La nebbia è rimasta in pianura, a Venaus splendeva il sole; e sono rimasti a bocca asciutta anche gli uccelli del malaugurio che fotografavano un movimento stanco ed egemonizzato da presunti estremisti. Non è così, e non lo diciamo per una strenua difesa, bastava percorrere i prati di Venaus per farsene un’idea tra teste bianche e ciocche colorate che ieri hanno composto un mosaico di storie di resistenza nell’estremo Nord d’Italia, a due passi dalla Francia.
Le ragioni della protesta restano immutate. «Continueremo a far girare le scatole», ha ribadito Alberto Perino. In marcia anche numerosi amministratori locali capitanati da Sandro Plano, sindaco di Susa, presente anche il primo cittadino di Rivalta e quelli di Alpignano e Venaria Reale, comuni che da poco hanno deciso di lasciare l’Osservatorio Tav, nato nel 2006 come tavolo di confronto istituzionale, ma che presto perse la sua ragion d’essere e la sua autonomia. «Sono cambiate tantissime cose, ma il sistema politico-istituzionale non è riuscito a smontare le ragioni della nostra opposizione alla Torino-Lione», ha spiegato il sindaco di Venaus Nilo Durbiano. «Non dico che si possa ancora pensare alla cosiddetta “opzione zero”, ma si deve puntare, e resta tempo per farlo, sul potenziamento massiccio della linea storica esistente, evitando di realizzare la stazione internazionale a Susa, un vero schiaffo in tempi di crisi». Presente al corteo anche il deputato M5s Alessandro Di Battista.
Dieci anni per un movimento possono essere un’eternità, i No Tav smentiscono l’assioma: sono stati e rimangono la più grande realtà di opposizione popolare in Italia, sono stati una scuola di politica, quando la militanza e l’attivismo diventavano tabù, e calamita per molte altre esperienze: ieri sono arrivati in Val di Susa da Alessandria e Genova (i No Terzo Valico) e i comitati contro l’alta velocità Brescia-Verona.
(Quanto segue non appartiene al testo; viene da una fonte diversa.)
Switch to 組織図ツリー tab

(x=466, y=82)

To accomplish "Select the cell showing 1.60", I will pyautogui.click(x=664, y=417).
Nei prossimi giorni la protesta si sposterà in tribunale, dove venerdì riprenderà il processo d’appello a quattro attivisti, Chiara, Claudio, Mattia e Nicolò, condannati in primo grado a tre anni e mezzo per il «sabotaggio» al cantiere di Chiomonte nel maggio 2013. Il procuratore generale Marcello Maddalena ha ripresentato l’accusa di terrorismo da cui erano stati assolti. Dovrà tenere conto della sentenza della Cassazione che ha recentemente rigettato il ricorso avanzato dalla procura nei confronti di altri militanti coinvolti in quell’assalto. Per la Suprema Corte l’azione non fu terrorismo.